I run a small website which hosts a translation of a webnovel. I barely get any attention and no hits. Suddenly, at 12:15, I get an email from infinityfree saying I used 50% of my hits. One minute later, at 12:16, I got another email informing me I hit the limit and my account is deactivated. Then, I got another email telling me my account was suspended for spam.
The website is down and cloudflare labels it a phishing site, and support informed me that despite the account being listed as blocked for “abuse”, it’s just down because I somehow hit the hits limit.
My only guess on how I got such a sudden spike in hits is I got DDOSsed. Not sure how likely that is. Support informed me that they don’t track such things, so it’s up to me to figure out what happened and hopefully mitigate whatever caused the site to go down.
I’m completely new to hosting websites and barely know anything, so I’d appreciate it if anyone can point me in the right direction. As far as I know, CloudFlare is not something I can manage as it’s a free domain, and seemingly it didn’t do anything in the first place. Once I get access to my site, I’ll see if I can check my statistics WP plugin to see what the heck happened, and of course back up the site in case it goes down again.
Yup, I read that page already, but nothing in the article really helped me. It’s a very simple website with very few assets, and my average hit usage was very low in the first place. Only one time did it spike up and hit the limit, which I can see on the panel’s statistics page. That’s where my suspicion of a DDOS comes from.
Is there anything I can do to figure out what’s causing this, for future reference? I believe it’s unlikely for me to figure out anything retroactively, but it’d be good if I set up such a system in case this happens again.
Alright, I’ll have to dig into how to optimize the site.
Still, it feels a bit off. Even if each pageview is 110 or so hits, I get an average of 120ish pageviews, with no more than 200 in total, that’d be around 20k-25k hits at most, right?

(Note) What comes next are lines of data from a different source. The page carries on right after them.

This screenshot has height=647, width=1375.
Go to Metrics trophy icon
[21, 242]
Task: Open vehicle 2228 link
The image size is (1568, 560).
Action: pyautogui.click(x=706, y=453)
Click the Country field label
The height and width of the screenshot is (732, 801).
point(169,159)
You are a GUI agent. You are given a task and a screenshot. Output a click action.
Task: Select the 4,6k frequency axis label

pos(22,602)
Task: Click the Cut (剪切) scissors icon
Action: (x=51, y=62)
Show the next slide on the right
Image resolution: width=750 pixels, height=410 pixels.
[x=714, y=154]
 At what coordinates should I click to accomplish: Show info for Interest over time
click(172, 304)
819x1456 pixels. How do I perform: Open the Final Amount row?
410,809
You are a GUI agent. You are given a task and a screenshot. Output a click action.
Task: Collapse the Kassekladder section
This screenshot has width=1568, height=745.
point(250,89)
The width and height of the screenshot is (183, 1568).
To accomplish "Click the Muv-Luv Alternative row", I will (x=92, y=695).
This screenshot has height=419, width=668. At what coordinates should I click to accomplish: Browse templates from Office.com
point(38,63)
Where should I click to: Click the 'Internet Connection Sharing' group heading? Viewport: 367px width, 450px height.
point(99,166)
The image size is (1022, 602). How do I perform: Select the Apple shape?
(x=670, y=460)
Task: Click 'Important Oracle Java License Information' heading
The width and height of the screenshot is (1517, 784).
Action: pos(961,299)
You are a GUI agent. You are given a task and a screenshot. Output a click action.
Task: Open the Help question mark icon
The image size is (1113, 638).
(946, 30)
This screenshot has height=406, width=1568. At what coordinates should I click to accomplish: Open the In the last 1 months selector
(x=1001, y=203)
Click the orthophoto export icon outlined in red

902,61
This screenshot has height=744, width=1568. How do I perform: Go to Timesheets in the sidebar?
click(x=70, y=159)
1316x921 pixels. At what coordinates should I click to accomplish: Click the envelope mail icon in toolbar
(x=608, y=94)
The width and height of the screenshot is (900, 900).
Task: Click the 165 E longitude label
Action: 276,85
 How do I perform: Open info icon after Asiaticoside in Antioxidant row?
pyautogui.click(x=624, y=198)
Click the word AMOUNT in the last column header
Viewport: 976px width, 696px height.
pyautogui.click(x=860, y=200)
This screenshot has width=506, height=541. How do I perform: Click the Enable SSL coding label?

Asking the same question over and over is unlikely to yield different results, especially when everyone including the article says that it’s not possible.
You are free to deem this as “unhelpful” of course, but sitill, it’s unlikely to change anything.
Alright. So I have to be very conservative when measuring resources. Thanks.
I’m just trying to figure out a starting point on how to counter this problem. I’m not complaining, was just giving context. My apologies if it came across that way.
Thanks to KangJL’s image, I have a starting point on how to measure hits, and I know where to start googling to make my website more efficient.
Just to clarify, the statistics on cpanel over the past few months never got close to 50% of the hit usage, nevermind 100%. That’s why when I suddenly hit the limit, I thought it was some sort of attack, not an underlying issue with my site. Using the chrome network analysis tool I found a few things that caused a lot of hits, and disabling/deleting them has reduced my per-page hit count from 130ish to 70. Will keep looking for ways to optimize the site.
i have a few tip to lower the hit, first is try not to host all of your image, css, js file on infinityfree if possible, for image i can recommend you to use imgur or imgbb, for css you can use github, for js you can use cloudflare free cdn (i think this tip only work if your site is custom build), if you think thats too much work then try not to create mutiple file for your site, like put css and js on same place of the page, like instead of you can just put your js script on the site like . The tip sound simple but it dramatically reduce the hit of the page. I hope this helpful to you.
It is very helpful, thank you. CSS being hosted on github is nothing new to me, I have done that before. I don’t upload many images, I think I’ve only got the website logo, and three or so images, so they should be alright for now. Cloudflare is out of the question because I don’t own the domain.
That hits usage does not look high enough for a DDoS attack. My guess is you got it by a web scraper or bot (potentially a vulnerability scanner or AI scraper).
You have a free subdomain so not much you can do to avoid this, my recommendations are to get a custom domain and drastically reduced number of hits required per load
So there isn’t much I can do about such spikes then, huh? Alright, thanks for the pointers.
I thought infinityfree would block such scrapers or bots…
I’ll work on improving my site’s hit usage in the meantime.
It’s impossible to block all scrapers and bots. There are companies that spend thousands if not millions of dollars a year and they still fail (think Google, Microsoft, etc)
will take it into consideration, but I think for now I’ll monitor and see how often I get hit. If it’s a one-off or infrequent, I think I might just tank the hits. Not like my website gets traffic anyways, it’s more a hobby. Appreciate the help.